Set task » In the passage below on D2D channel allocation and power control, what kind of game models the interaction between CUs and D2D pairs?
++++ Reading passage ++++
In this study, we design a distributed channel allocation and power control strategy in addressing the interlayer and intralayer interferences between users to maximize the overall system throughput and protect cellular communications. First, we design a low-complexity channel allocation method based on the potential throughput gain of D2D users; next, for the power control problem of D2D pairs, we model the interaction between CUs and D2D pairs as a Stackelberg game, in which BS prices the received interferences from the D2D pairs. Given the restriction and penalty by price, competition among all users turns into cooperation.
++++ Recorded data ++++
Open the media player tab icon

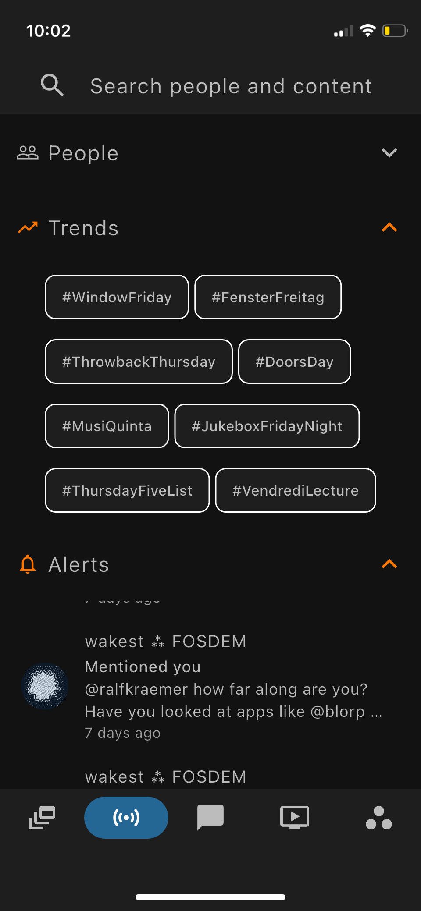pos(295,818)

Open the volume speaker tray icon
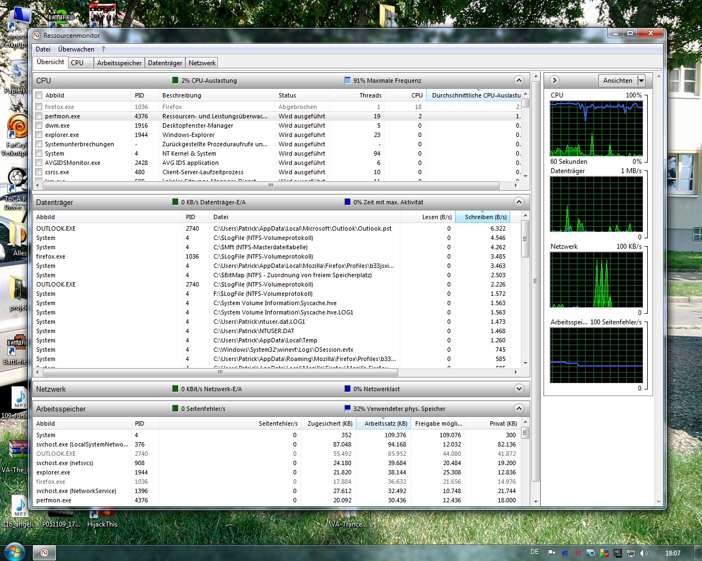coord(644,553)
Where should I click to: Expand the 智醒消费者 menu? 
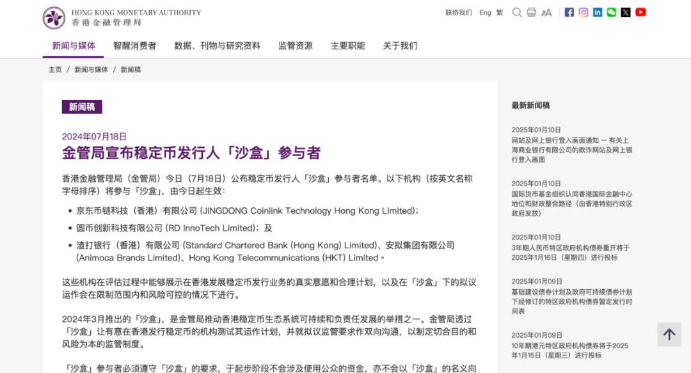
++++
++++ Recorded data ++++
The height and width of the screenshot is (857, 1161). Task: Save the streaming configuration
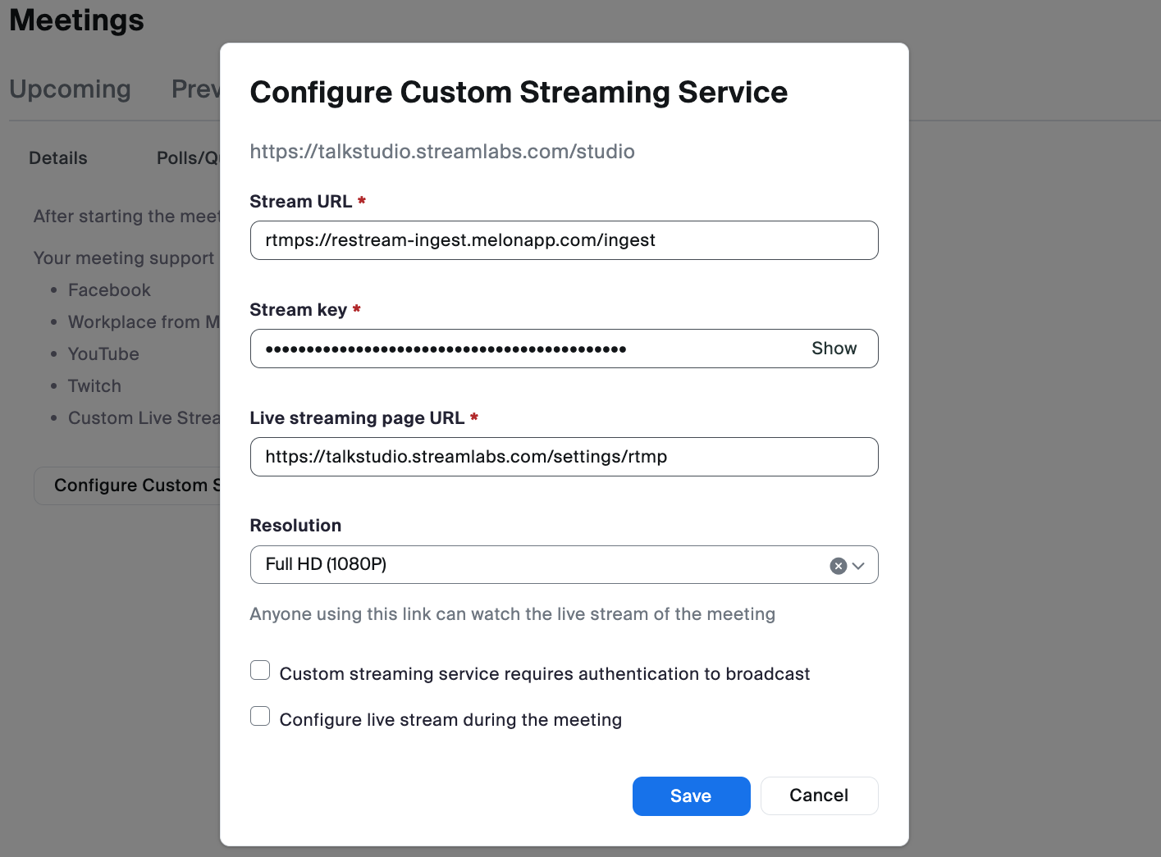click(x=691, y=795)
++++
Finished exercise » A Stackelberg game.